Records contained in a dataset
----

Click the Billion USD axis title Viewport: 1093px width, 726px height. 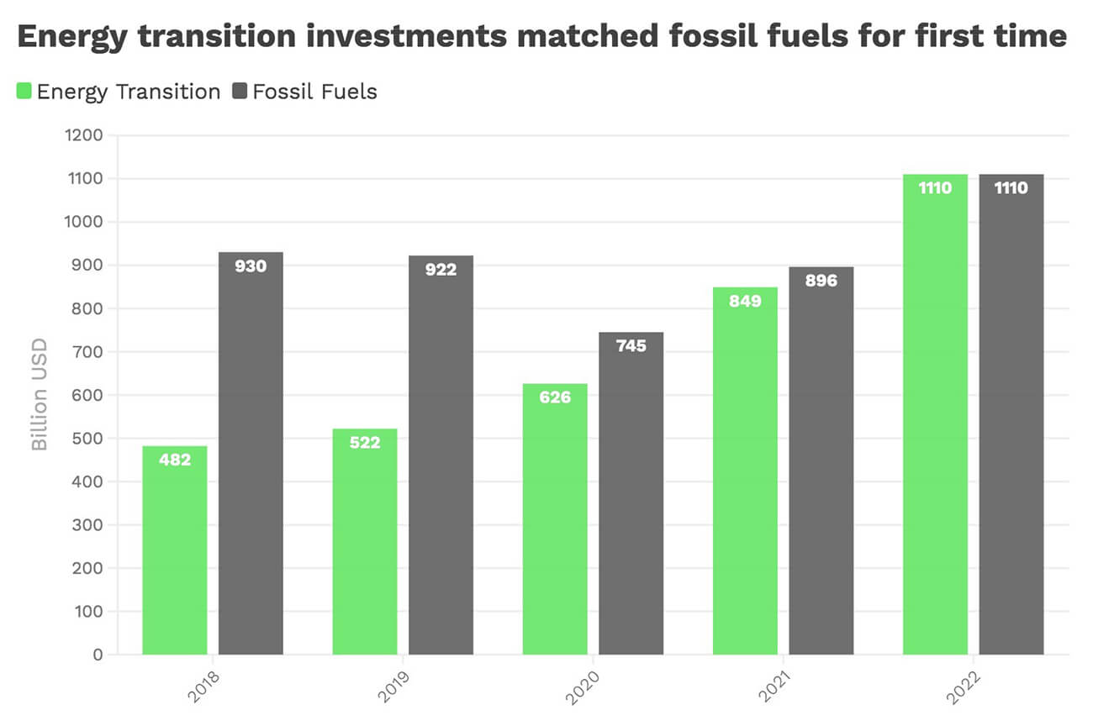tap(40, 394)
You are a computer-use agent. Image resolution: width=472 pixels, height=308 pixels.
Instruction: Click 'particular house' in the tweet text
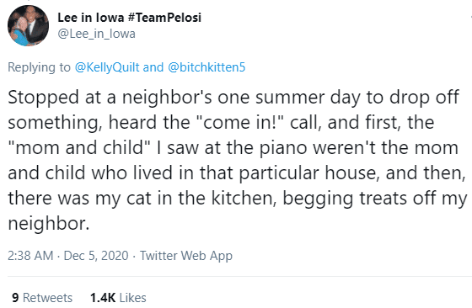(308, 173)
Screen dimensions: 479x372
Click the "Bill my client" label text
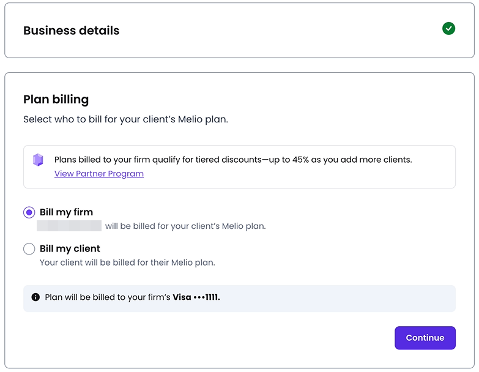pos(70,249)
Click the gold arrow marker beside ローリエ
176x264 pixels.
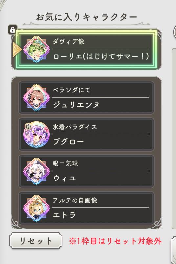click(17, 49)
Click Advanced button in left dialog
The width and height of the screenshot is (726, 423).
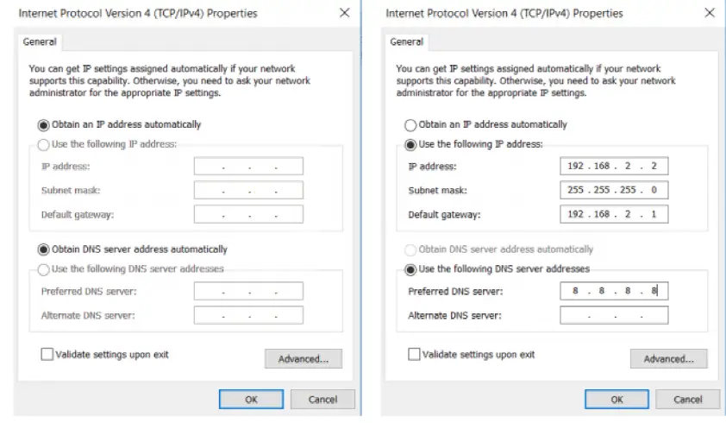click(x=303, y=359)
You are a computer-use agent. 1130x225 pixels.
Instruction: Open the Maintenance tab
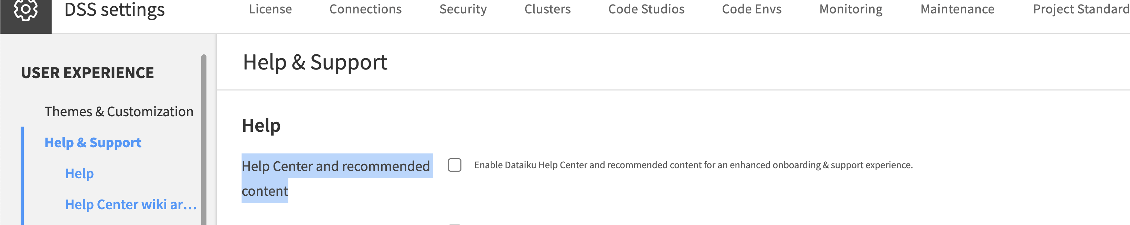(957, 9)
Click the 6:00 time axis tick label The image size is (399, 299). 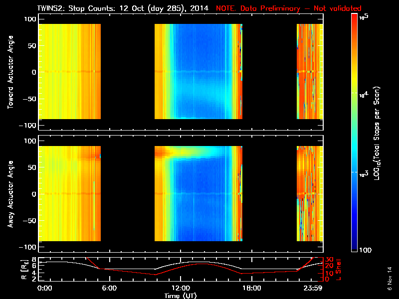coord(109,288)
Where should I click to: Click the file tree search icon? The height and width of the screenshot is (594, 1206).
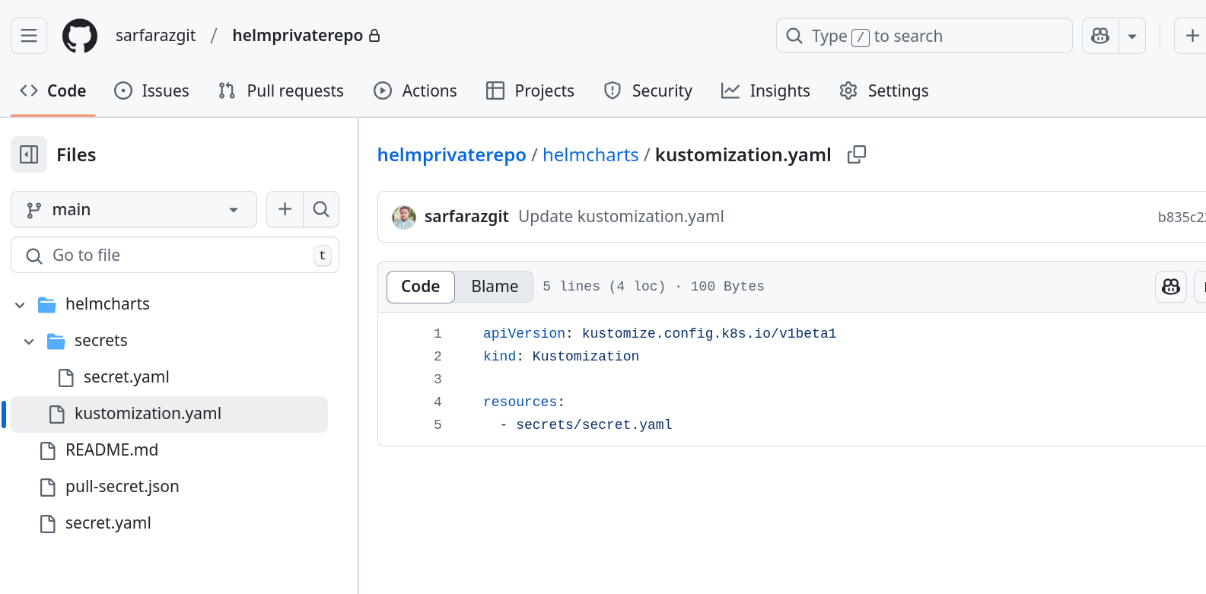pos(321,209)
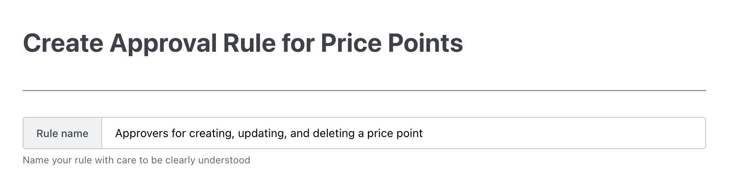This screenshot has height=186, width=746.
Task: Click "Price Points" in the page heading
Action: pos(392,43)
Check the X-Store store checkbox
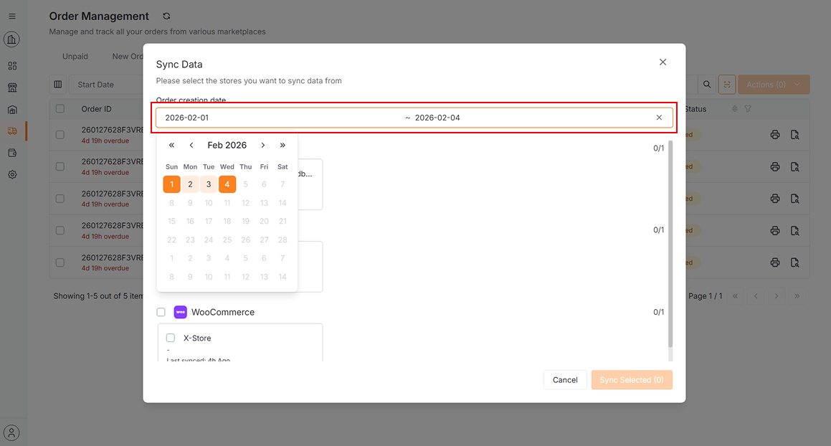 pyautogui.click(x=170, y=338)
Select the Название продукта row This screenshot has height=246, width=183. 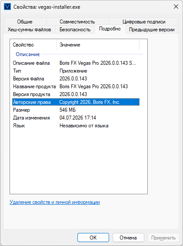point(76,86)
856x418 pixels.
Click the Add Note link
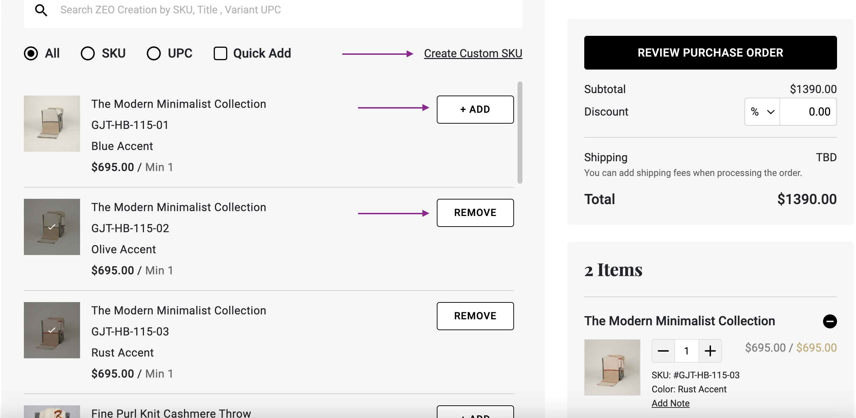(670, 403)
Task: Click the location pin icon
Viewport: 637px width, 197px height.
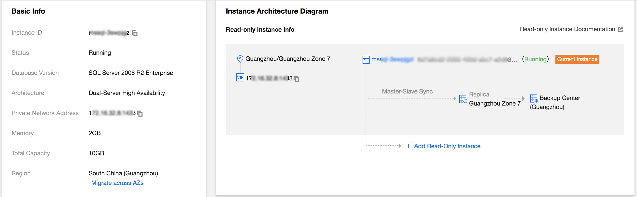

----

#### [Exercise prompt]
When you reach the line containing "Task: Click the location pin icon" in the records above, write out that line and every line after it through the end, exactly, but omit the pictures.

#### [Response to the exercise]
Task: Click the location pin icon
Viewport: 637px width, 197px height.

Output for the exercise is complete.